**Vorliegender Auszug:**
──────────
Zentrales Thema im Kernenergiebereich bildete zudem 2019 auch weiterhin die Suche nach geeigneten Standorten für die Errichtung von Tiefenlagern für die Endlagerung von radioaktiven Abfällen aus Kernkraftwerken sowie aus der Forschung. Nach Abschluss der zweiten Etappe im Sommer 2018 begannen in der dritten Etappe vorwiegend auch im Jahr 2019 nach und nach verschiedenste Sondierbohrungen in den in der engeren Auswahl stehenden Standortgebieten Jura Ost (AG), Nördlich Lägern (AG und ZH) und Zürich Nordost (TG und ZH). In den betroffenen Regionen wurden diese detaillierten Untersuchungen der Umweltbeschaffungen zum Dauerbrenner in den lokalen Zeitungen, vor allem auch deshalb, weil diese nun deutlich sichtbaren Arbeiten teils auf grossen Widerstand aus der lokalen Bevölkerung stiessen. Der Bundesrat rechnete indes damit, im Jahr 2029 den definitiven Standortentscheid für ein geologisches Tiefenlager bekannt geben zu können.
──────────
**Erfasste Daten:**

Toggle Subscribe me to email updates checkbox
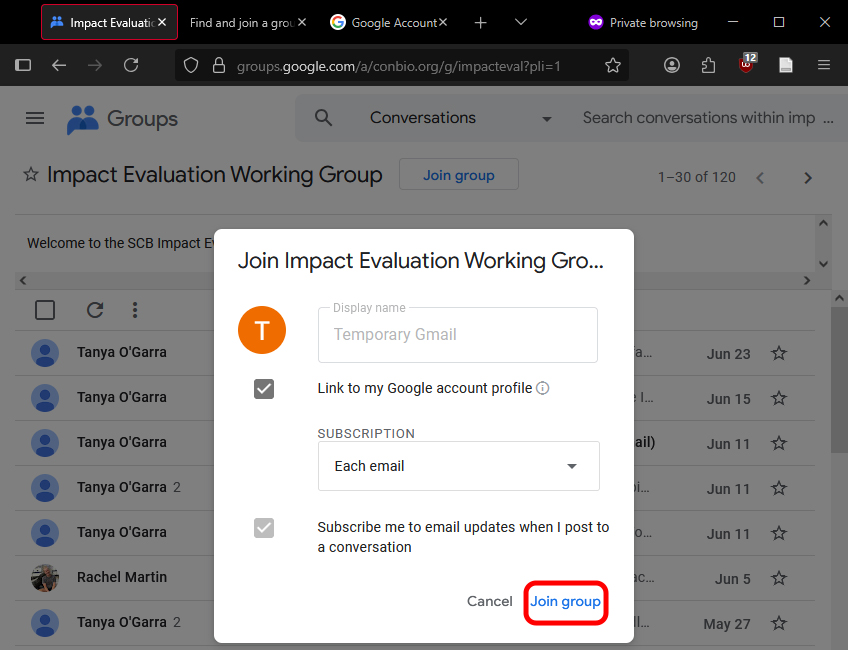848x650 pixels. point(264,528)
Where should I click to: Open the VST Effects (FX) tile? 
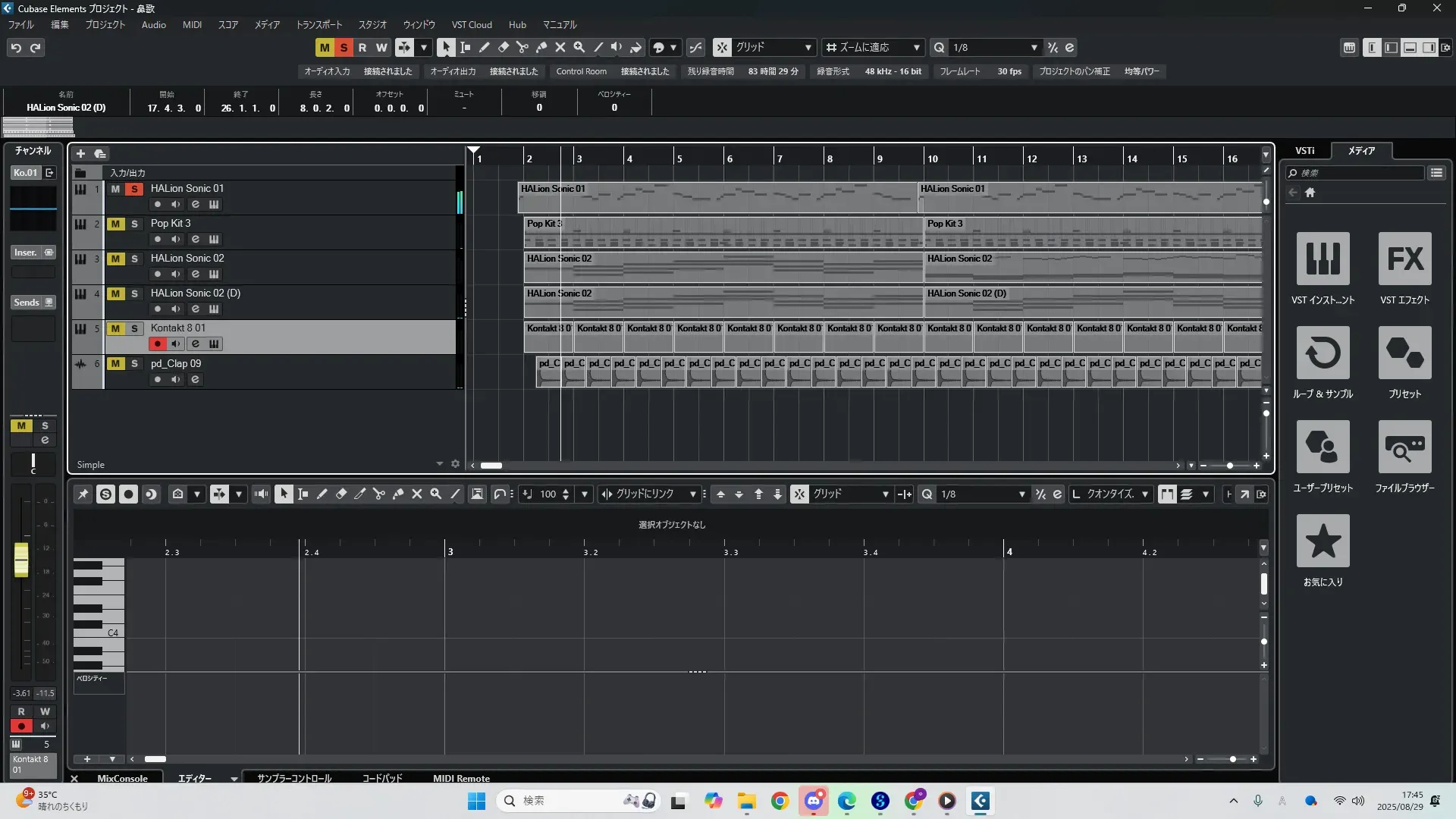click(x=1404, y=259)
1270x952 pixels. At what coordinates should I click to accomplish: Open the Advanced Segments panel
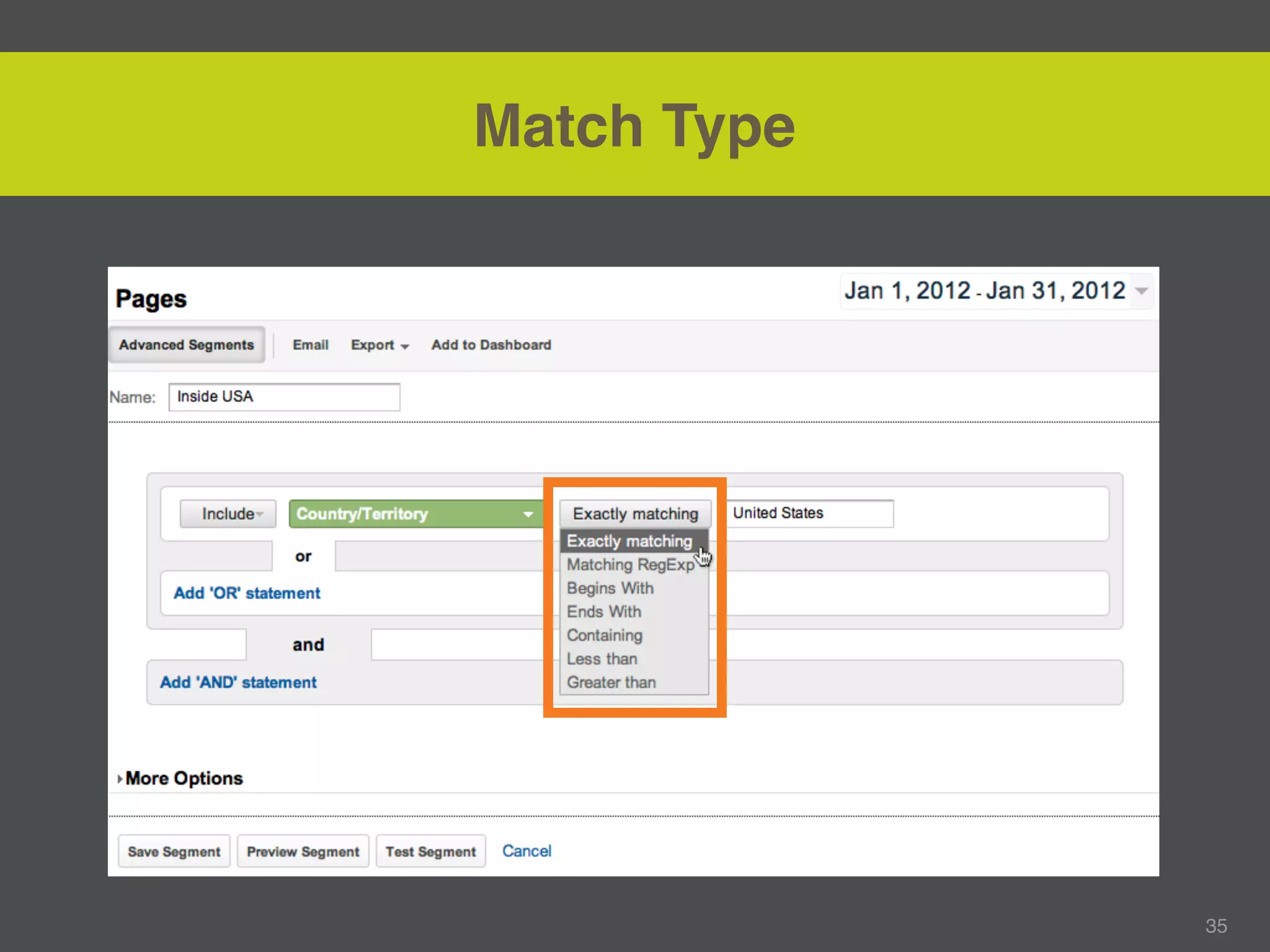[x=186, y=345]
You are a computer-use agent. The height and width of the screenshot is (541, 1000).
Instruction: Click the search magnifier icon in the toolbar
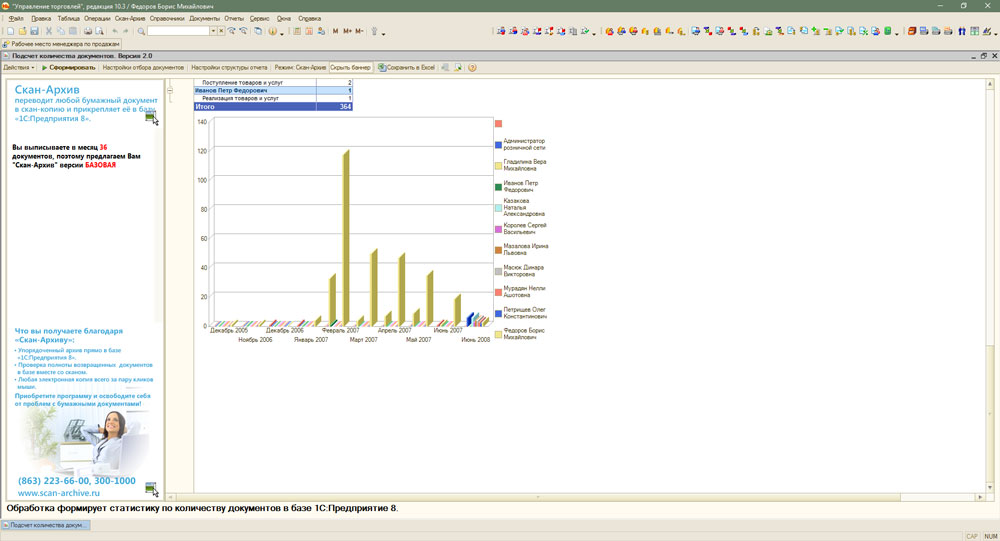tap(141, 31)
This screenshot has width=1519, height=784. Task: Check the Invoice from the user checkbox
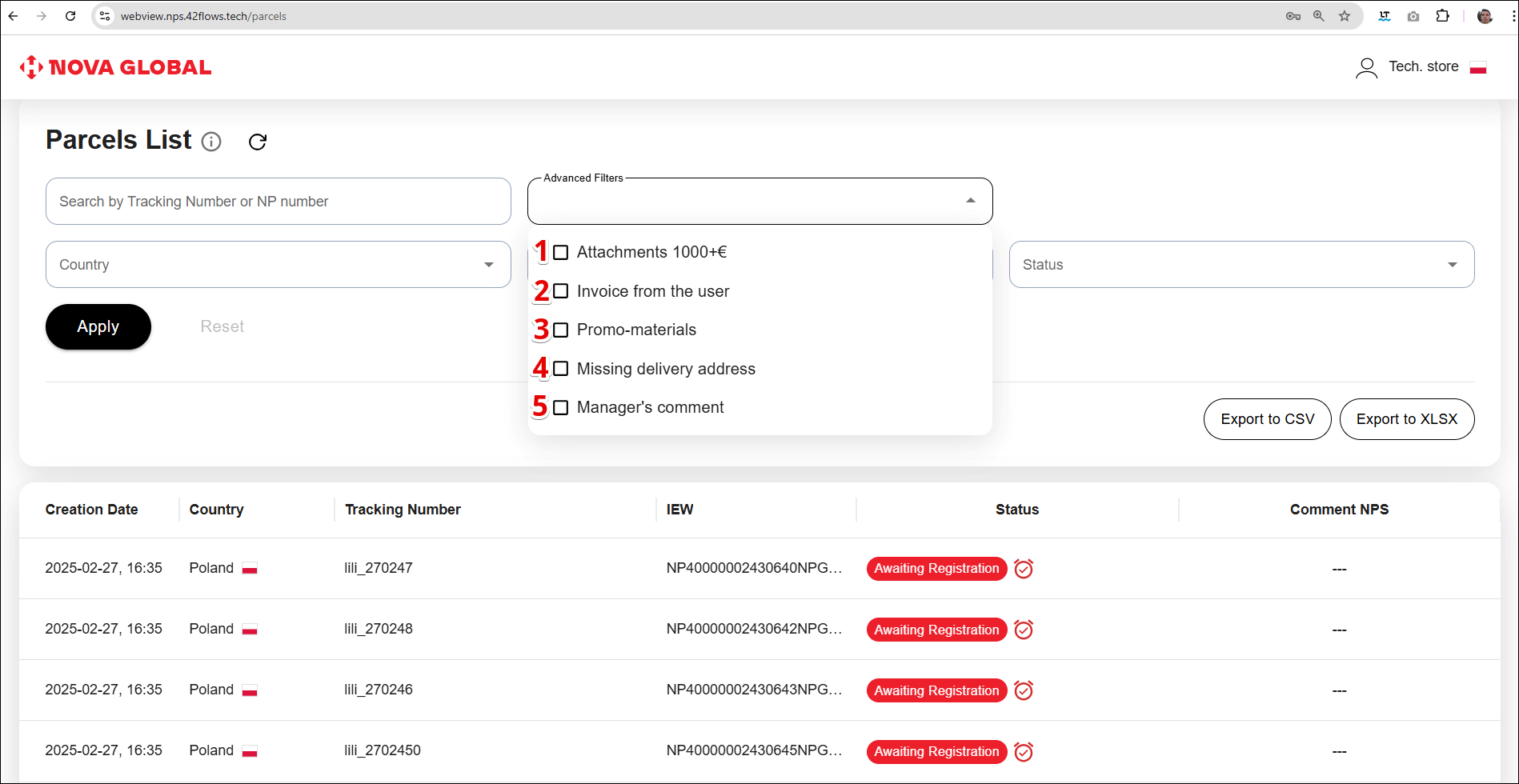point(561,291)

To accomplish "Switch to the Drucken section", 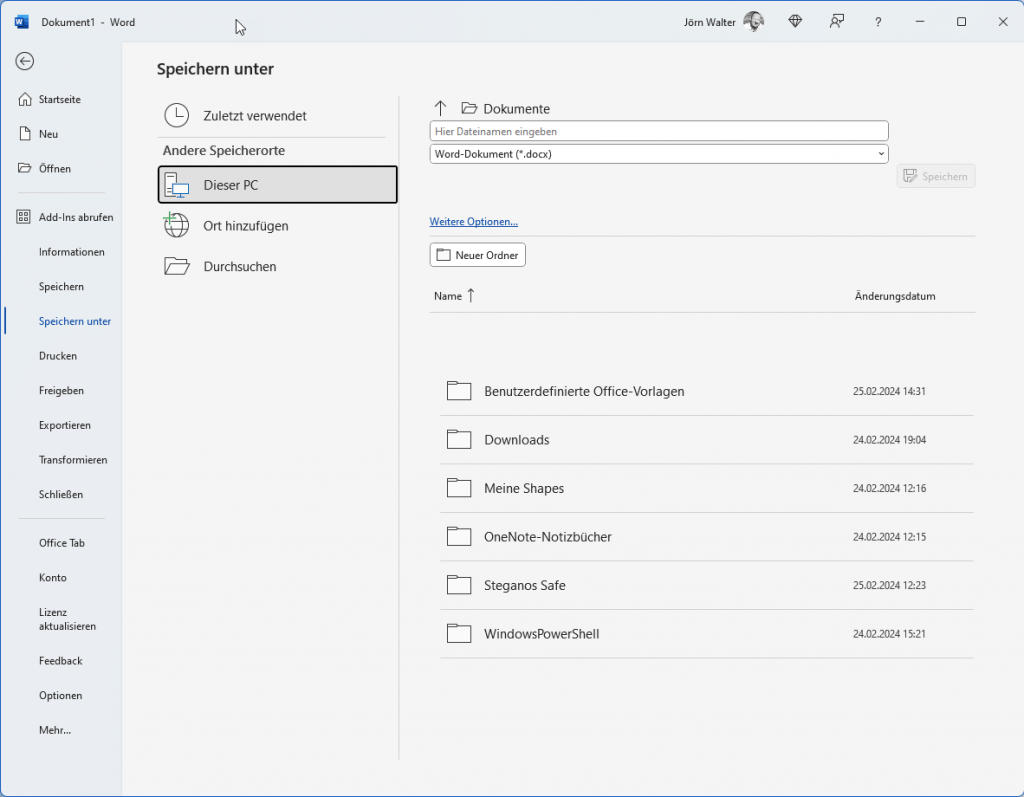I will 57,355.
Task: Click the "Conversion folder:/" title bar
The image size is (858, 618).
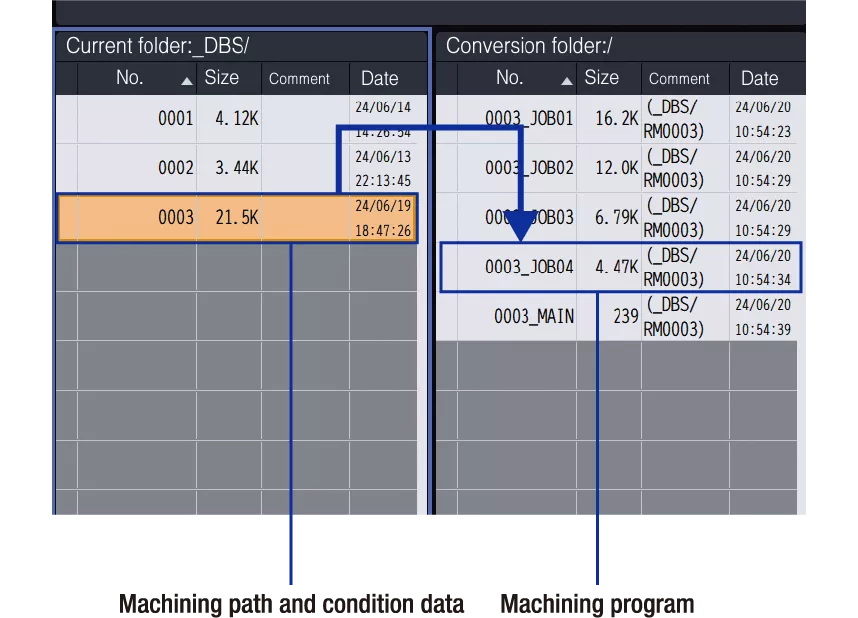Action: pyautogui.click(x=620, y=46)
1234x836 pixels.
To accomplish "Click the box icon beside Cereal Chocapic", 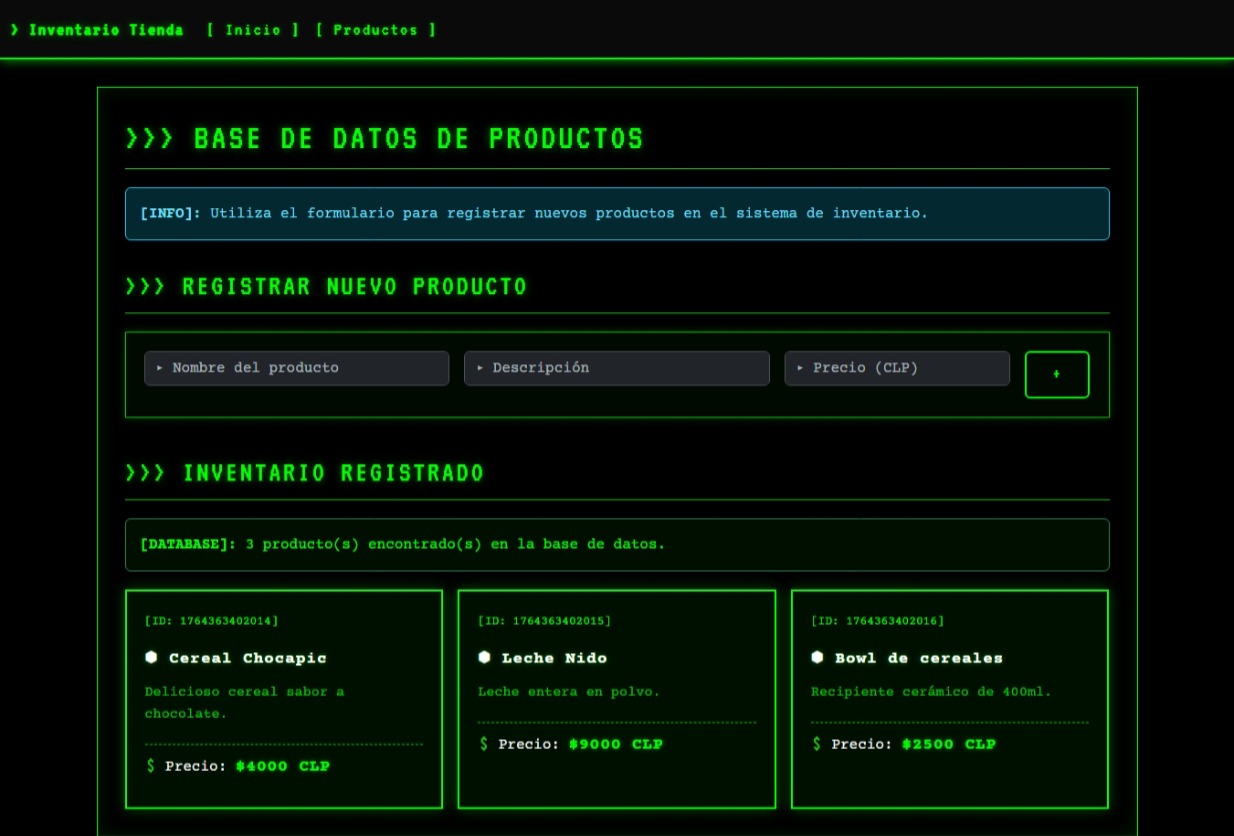I will tap(151, 658).
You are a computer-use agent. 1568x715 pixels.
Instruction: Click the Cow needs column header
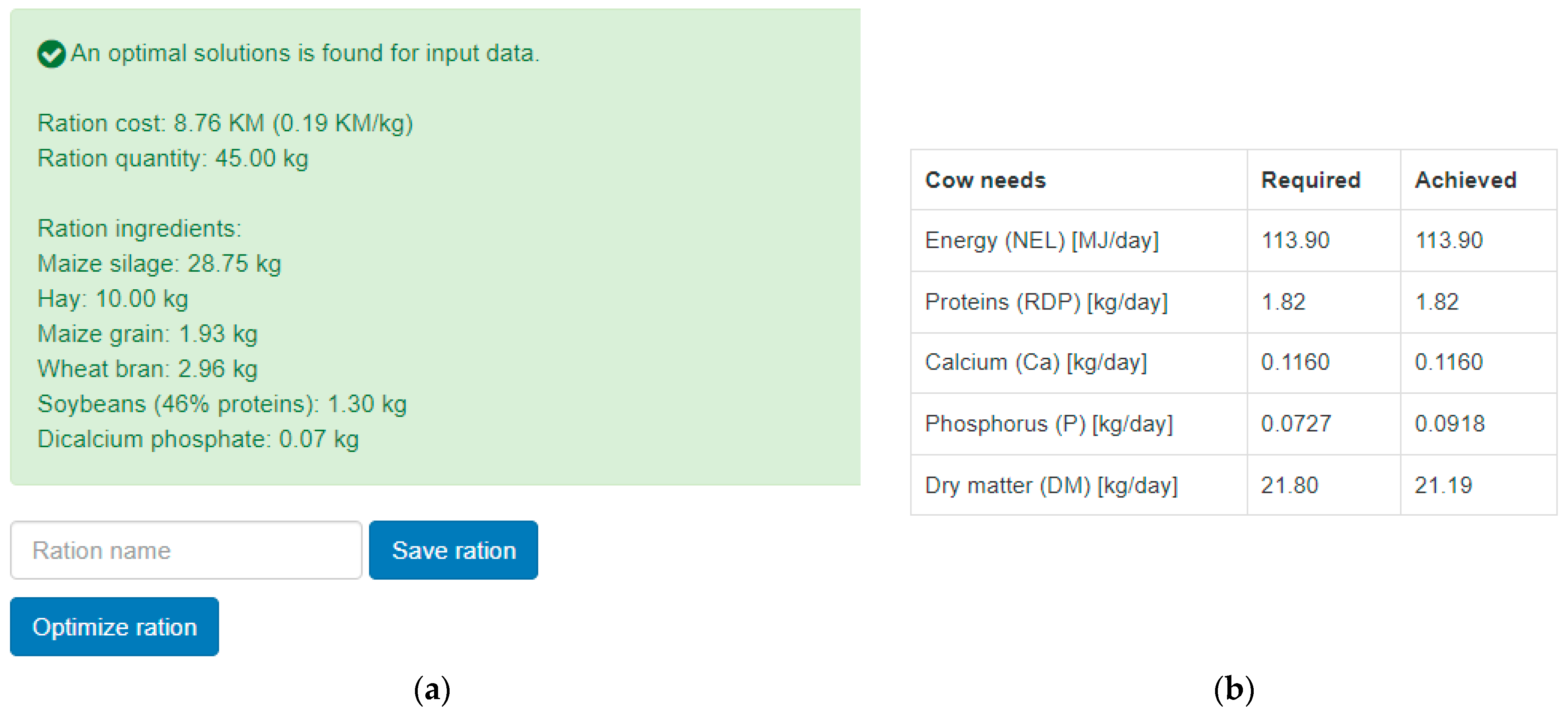tap(985, 180)
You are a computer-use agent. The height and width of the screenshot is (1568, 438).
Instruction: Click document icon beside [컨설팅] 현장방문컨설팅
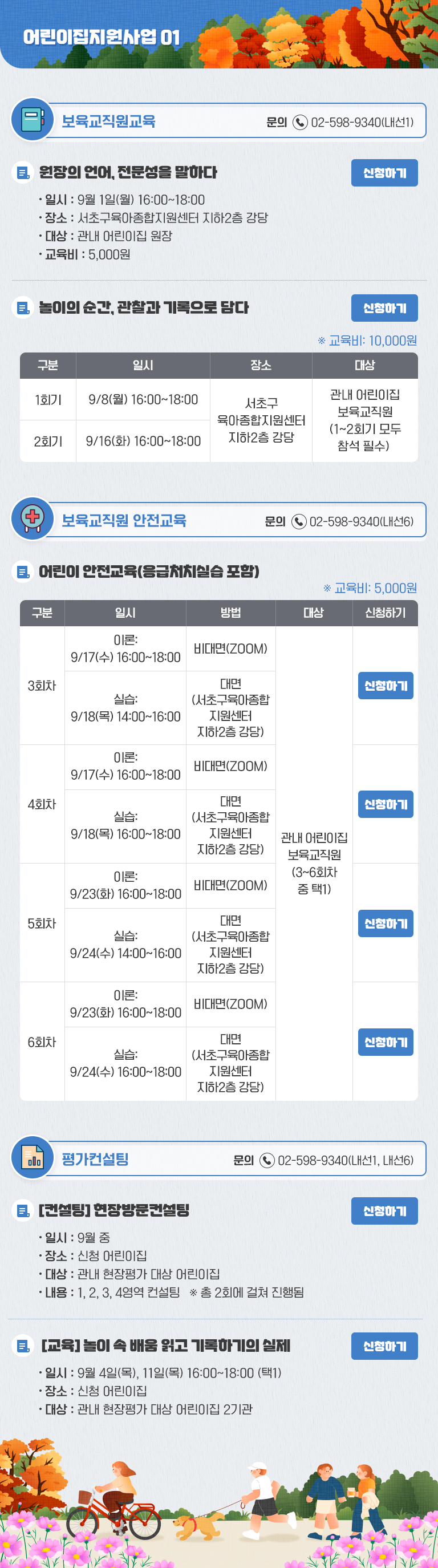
──────────
**Zu erledigen:**
1. Für welches Jahr erwartete der Bundesrat laut dem Auszug zur Tiefenlagersuche, den definitiven Standortentscheid für ein geologisches Tiefenlager bekannt geben zu können?
2. Führe den Auszug zur Tiefenlagersuche im Anschluss an seinen letzten Satz weiter.

**Antworten je Aufgabe:**
1. Für das Jahr 2029.

2.
Das im Bereich der Wasserkraft dominierende Thema war zum einen die Frage nach der Festlegung des Wasserzinsmaximums – also die maximal mögliche durch den Kanton festgelegte Abgeltung der Wasserkraftwerkbetreiber an den Kanton für die Nutzung des öffentlichen Gutes Wasserkraft. Während die eine Seite für eine Senkung ebendieses Maximums plädierte mit der Begründung, die inländische Wasserkraft so finanziell besser aufstellen zu können, setzten sich in der Schlussabstimmung vom Mai 2019 die Gebirgskantone durch, die sich für eine Verlängerung des derzeit geltenden Wasserzinsregimes von CHF 110 pro Kilowatt Bruttoleistung bis Ende 2024 eingesetzt hatten.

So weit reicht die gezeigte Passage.